Un provvedimento epocale quello pronunciato dal tribunale di Roma: un blogger vede con forza tutelato il suo diritto fondamentale di espressione e di cronaca, anche quando dall’altra parte esso confligge con gli interessi commerciali (e politici) di un’impresa. Una vicenda che ricorda la storia di Davide contro Golia ai tempi di Internet per l’eccezionalità di quanto successo.

Vi racconto questo incredibile spaccato di cronaca giudiziaria italiana, dove non sempre la libertà di cronaca e il diritto di espressione riescono a prevalere, soprattutto se portati avanti da spalle non abbastanza larghe.

Non so se ricordate la vicenda piuttosto imbarazzante della “marchetta necessaria” di tre milioni di euro in favore di IsiameD – Istituto italiano per l’Asia e il Mediterraneo, senza fini di lucro, nato nel 1974 – alias Isiamed digitale srl – costituita l’8 ottobre 2016, ma con inizio attività a novembre 2017 – prevista direttamente attraverso l’ultima legge di Bilancio e inserita in extremis nella manovra sperando che sfuggisse ai più, come purtroppo troppo spesso è successo in tante altre occasioni.

Protagonista della nostra (per una volta bella) storia è il signor Aldo Prinzi, che ha deciso di creare un blog, esercitando come semplice cittadino i suoi diritti fondamentali di libertà di espressione e di critica, al fine di “chiedere chiarezza” sul groviglio di interessi privati e manovre politiche che sembrano celarsi dietro al “caso IsiameD”. E nel far ciò ha voluto adoperare proprio il nome a dominio rimasto libero “isiamed.com”, in modo da poter riportare – attraverso un dominio che richiamasse in modo diretto la vicenda – i contorti fatti inerenti alla stessa in maniera sottilmente ironica, collezionando articoli e link di cronaca.

A Isiamed questo comportamento ha infastidito non poco e forte di uno stuolo di avvocati (e presunzione) non ha tardato a richiedere al tribunale di Roma un provvedimento cautelare d’urgenza nei riguardi del signor Prinzi (la cui difesa è stata sostenuta dal sottoscritto, congiuntamente con il collega avvocato Roberto Manno), fondando la sua azione sull’accusa di domain grabbing, ossia di acquisizione illecita del dominio e del marchio della società.

Il giudice ha tuttavia rigettato il ricorso, ritenendo valida la difesa di Prinzi e riconoscendo così che Isiamed non solo non abbia mai provveduto alla registrazione del marchio, ma che al momento della registrazione del domain name www.isiamed.com da parte di Aldo Prinzi la società non aveva rinnovato la registrazione del nome a dominio www.isiamed.org. Pertanto la richiesta del ricorrente di inibire l’uso del domain name “isiamed” – sul presupposto sia del “preuso” del marchio sia del nome a dominio www.isiamed.org – non è stata giudicata fondata, mancando di fatto il presupposto della confondibilità delle rispettive attività (non coincidenti, né interferenti) con conseguente impossibilità di ingenerare confusione.

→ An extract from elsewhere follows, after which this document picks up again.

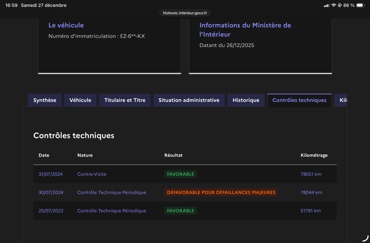Viewport: 370px width, 243px height.
Task: Open the Synthèse tab
Action: point(45,100)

Il giudice ha inoltre ritenuto privo di carattere diffamatorio il contenuto del blog di Prinzi, che ospita in sostanza una raccolta di articoli relativi all’istituto con particolare riferimento alla vicenda del contributo statale concesso dalla legge di Bilancio. Il contenuto non è apparso di gravità tale da legittimare l’oscuramento della pubblicazione via internet, con conseguente prevalenza del diritto di cronaca rispetto agli interessi commerciali d’impresa. Il ricorso è stato pertanto rigettato, con addebito delle spese a carico della stessa Isiamed.

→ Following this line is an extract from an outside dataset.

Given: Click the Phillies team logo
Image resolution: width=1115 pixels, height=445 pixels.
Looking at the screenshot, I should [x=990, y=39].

Una vera beffa per la società e invece una grande vittoria per il diritto italiano e per la libertà di espressione, specie di coloro che si avvalgono privatamente (e con poca forza economica a disposizione) degli strumenti del World wide web con l’intento di recare (molto) fastidio a chi – in modo arrogante – è abituato ad “avere sempre ragione”: un’ordinanza che segna una vittoria epica dei “piccoli” che – qualche volta – possono sconfiggere i “giganti” (i quali poi, così giganti non sono).

La libertà infastidisce del resto; anche perché, come disse qualcuno – Montesquieu – è quel bene che ti fa godere di ogni altro bene. Cerchiamo di ricordarlo ogni giorno.